Re: [PATCH] drm/sched: run free_job work on timeout workqueue

Matthew Brost Fri, 05 Dec 2025 09:31:13 -0800

On Fri, Dec 05, 2025 at 11:18:21AM +0100, Christian König wrote:
> On 12/1/25 10:04, Philipp Stanner wrote:
> > +Cc Matthew, Danilo, who are also drm/sched maintainers
> > 
> > The get_maintainer script provides you with a list of maintainers.
> > 
> > On Mon, 2025-12-01 at 09:38 +0100, Christian König wrote:
> >> On 11/28/25 19:22, [email protected] wrote:
> >>> From: Vitaly Prosyak <[email protected]>
> >>>
> >>> Currently drm_sched runs run_job and free_job on the per-scheduler
> >>> ordered submit workqueue, while timeouts (drm_sched_job_timedout())
> >>> run on sched->timeout_wq (e.g. amdgpu reset_domain->wq).
> >>>
> >>> For drivers like amdgpu the reset path entered from timeout_wq may
> >>> still access the guilty job while free_job, running on submit_wq,
> >>> frees it. This allows a use-after-free when recovery continues to
> >>> touch job fields after drm_sched_free_job_work() has called
> >>> ops->free_job().
> >>>
> >>> Queue work_free_job on sched->timeout_wq instead of submit_wq, both
> >>> from __drm_sched_run_free_queue() and drm_sched_wqueue_start(), so        
> >>>         
> >>> timeout/reset and free_job are always serialized on the same
> >>> workqueue.
> >>>
> >>> Behavior changes:
> >>>
> >>> - work_run_job stays on sched->submit_wq (ordered).
> >>> - work_free_job moves to sched->timeout_wq (timeout/reset queue).
> >>> - Submission and freeing may now run in parallel on different
> >>>   workqueues, but all shared state is already protected by
> >>>   job_list_lock and atomics.
> >>>
> >>> Pros:
> >>> - Eliminates reset vs free_job race (no freeing while reset still
> >>>   uses the job).
> > 
> > It eliminates such a race *in amdgpu*. Other drivers might not have
> > that problem. I think Intel/Xe is refcounting jobs? Matthew?
> >


We schedule device resets on the same work queue as the job timeout
queue, as well as operations like VF migrations, since conceptually they
are quite similar to device resets. In both cases, we have the
capability to stop all schedulers on the device and prevent any future
schedules from being created while these processes are ongoing.

Putting it all together: when either of these device-wide operations is
running, we know that no job timeouts will occur and no scheduler
operations (e.g., run_job, free_job, etc.) will race. I suggest that all
other drivers requiring device-wide operations follow this approach, as
it seems to work quite well. In other words, even if free_job is moved
to the timeout work queue, I’m fairly certain you would still schedule
device-wide operations on the timeout work queue and still stop all
schedulers before any device operation touches scheduler or queue state.
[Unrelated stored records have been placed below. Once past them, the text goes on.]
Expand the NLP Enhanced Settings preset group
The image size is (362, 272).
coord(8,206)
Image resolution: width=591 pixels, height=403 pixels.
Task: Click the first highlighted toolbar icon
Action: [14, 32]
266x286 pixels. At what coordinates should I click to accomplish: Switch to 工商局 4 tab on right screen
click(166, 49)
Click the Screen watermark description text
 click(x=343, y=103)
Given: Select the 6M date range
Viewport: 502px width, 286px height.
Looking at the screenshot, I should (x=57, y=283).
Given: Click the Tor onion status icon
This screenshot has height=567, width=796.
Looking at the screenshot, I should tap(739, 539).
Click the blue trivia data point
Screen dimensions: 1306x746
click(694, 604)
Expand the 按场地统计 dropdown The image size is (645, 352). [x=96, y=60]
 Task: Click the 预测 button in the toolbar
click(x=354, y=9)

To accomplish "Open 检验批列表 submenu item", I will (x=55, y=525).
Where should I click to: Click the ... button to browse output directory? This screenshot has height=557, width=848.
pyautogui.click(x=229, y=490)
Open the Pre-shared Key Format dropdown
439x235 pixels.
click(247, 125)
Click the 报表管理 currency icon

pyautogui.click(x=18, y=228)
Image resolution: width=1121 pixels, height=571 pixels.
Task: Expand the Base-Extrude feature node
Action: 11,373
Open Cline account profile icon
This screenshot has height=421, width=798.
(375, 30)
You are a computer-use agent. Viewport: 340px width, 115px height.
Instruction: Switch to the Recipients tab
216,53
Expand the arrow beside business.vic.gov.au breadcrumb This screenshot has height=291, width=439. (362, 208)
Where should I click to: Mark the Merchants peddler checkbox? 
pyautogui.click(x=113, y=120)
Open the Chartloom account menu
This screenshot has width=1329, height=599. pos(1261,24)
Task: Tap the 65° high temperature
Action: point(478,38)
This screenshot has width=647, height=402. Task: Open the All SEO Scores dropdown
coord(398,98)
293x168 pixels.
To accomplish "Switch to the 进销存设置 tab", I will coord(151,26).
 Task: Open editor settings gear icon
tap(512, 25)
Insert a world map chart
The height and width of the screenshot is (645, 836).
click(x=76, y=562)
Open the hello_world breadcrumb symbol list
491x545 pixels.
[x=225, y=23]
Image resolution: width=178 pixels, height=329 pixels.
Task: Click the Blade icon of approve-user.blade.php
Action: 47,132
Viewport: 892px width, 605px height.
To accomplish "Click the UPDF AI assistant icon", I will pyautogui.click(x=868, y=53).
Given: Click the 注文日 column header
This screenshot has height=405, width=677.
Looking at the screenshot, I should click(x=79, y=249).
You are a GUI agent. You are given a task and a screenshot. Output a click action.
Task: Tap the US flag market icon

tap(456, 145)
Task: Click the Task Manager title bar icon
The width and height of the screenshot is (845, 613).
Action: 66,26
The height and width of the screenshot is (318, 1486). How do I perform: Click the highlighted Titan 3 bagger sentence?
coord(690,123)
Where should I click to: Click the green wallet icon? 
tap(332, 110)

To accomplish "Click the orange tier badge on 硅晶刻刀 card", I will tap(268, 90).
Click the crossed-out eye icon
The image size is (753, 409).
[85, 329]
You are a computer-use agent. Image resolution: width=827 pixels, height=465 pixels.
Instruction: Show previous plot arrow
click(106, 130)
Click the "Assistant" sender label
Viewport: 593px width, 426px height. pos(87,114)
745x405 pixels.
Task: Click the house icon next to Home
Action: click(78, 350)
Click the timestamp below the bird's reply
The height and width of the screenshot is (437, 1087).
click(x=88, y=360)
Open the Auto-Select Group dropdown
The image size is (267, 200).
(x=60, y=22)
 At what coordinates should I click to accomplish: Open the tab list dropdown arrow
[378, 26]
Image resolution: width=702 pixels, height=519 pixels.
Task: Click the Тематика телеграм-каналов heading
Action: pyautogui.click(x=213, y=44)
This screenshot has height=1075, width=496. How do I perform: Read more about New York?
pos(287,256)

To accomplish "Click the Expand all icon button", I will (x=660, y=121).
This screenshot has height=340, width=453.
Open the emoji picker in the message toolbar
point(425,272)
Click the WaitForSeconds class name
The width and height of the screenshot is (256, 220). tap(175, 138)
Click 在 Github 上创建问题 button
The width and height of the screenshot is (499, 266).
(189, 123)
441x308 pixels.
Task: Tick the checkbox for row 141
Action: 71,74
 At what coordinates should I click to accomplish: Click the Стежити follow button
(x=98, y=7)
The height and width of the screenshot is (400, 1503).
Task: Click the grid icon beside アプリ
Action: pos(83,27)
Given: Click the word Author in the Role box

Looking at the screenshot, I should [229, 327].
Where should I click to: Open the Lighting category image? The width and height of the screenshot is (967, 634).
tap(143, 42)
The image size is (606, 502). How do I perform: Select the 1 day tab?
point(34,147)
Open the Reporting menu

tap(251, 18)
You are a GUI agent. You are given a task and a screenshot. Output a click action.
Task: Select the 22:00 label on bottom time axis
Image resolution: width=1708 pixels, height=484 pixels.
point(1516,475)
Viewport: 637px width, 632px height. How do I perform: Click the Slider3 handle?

Therefore, I don’t believe Xe actually has a problem here.

> >>> - Matches the logical model: timeout selects guilty job and recovery,
> >>>   including freeing, is handled on one queue.
> >>>
> >>> Cons / considerations:
> >>> - For users that don’t provide timeout_wq, free_job moves from the
> >>>   per-sched ordered queue to system_wq, which slightly changes

s/system_wq/system_percpu_wq

Ok, the system_percpu_wq doesn't actually for timeout_wq as that work
queue is reclaim unsafe. We probably should just remove that fallback in
the scheduler.

> >>>   scheduling behaviour but keeps correctness.
> >>
> >> We should probably avoid that and use a single ordered wq for submit, 
> >> timeout, free when the driver doesn't provide one.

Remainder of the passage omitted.